### [Requirement]
Write out the passage below on recording devices and file formats word for word, starting with "Research has already" and going on through "and Nycz, 2011).".

### [Source extract]
Research has already examined the performance of several devices that can be used for recordings such as iPads (De Decker, 2016; Maryn et al., 2017), computers (De Decker and Nycz, 2011; Kojima et al., 2019; Vogel et al., 2014), and smart phones (Grillo et al., 2016; Kojima et al., 2019; Manfredi et al., 2017; Uloza et al., 2015; Vogel et al., 2014; see Jannetts et al., 2019, for a review). Other studies have examined the effects of different file formats, such as lossless Apple .m4a files (De Decker and Nycz, 2011), lossy compressed .mp3 files (Bulgin et al., 2010), and audio extracted from compressed video files (De Decker and Nycz, 2011).

### [Information shown]
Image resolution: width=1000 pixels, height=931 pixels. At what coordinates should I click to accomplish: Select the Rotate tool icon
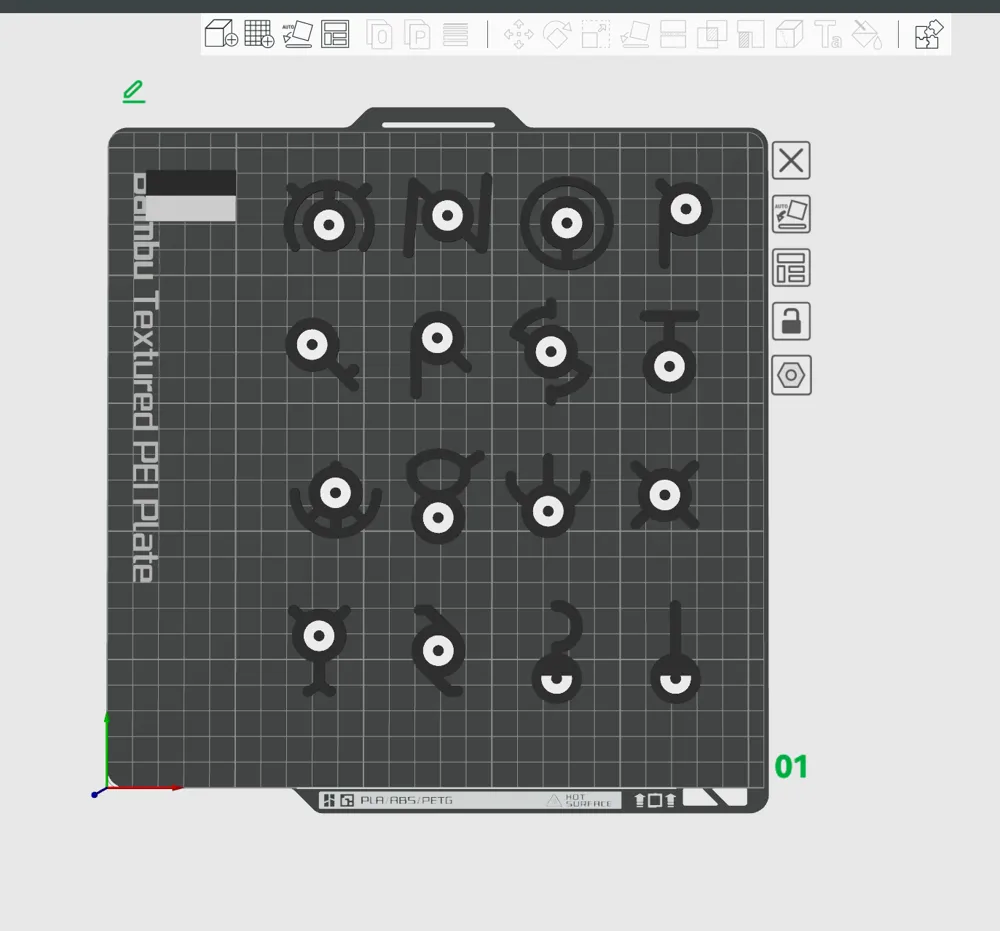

### [Answer to this exercise]
Research has already examined the performance of several devices that can be used for recordings such as iPads (De Decker, 2016; Maryn et al., 2017), computers (De Decker and Nycz, 2011; Kojima et al., 2019; Vogel et al., 2014), and smart phones (Grillo et al., 2016; Kojima et al., 2019; Manfredi et al., 2017; Uloza et al., 2015; Vogel et al., 2014; see Jannetts et al., 2019, for a review). Other studies have examined the effects of different file formats, such as lossless Apple .m4a files (De Decker and Nycz, 2011), lossy compressed .mp3 files (Bulgin et al., 2010), and audio extracted from compressed video files (De Decker and Nycz, 2011).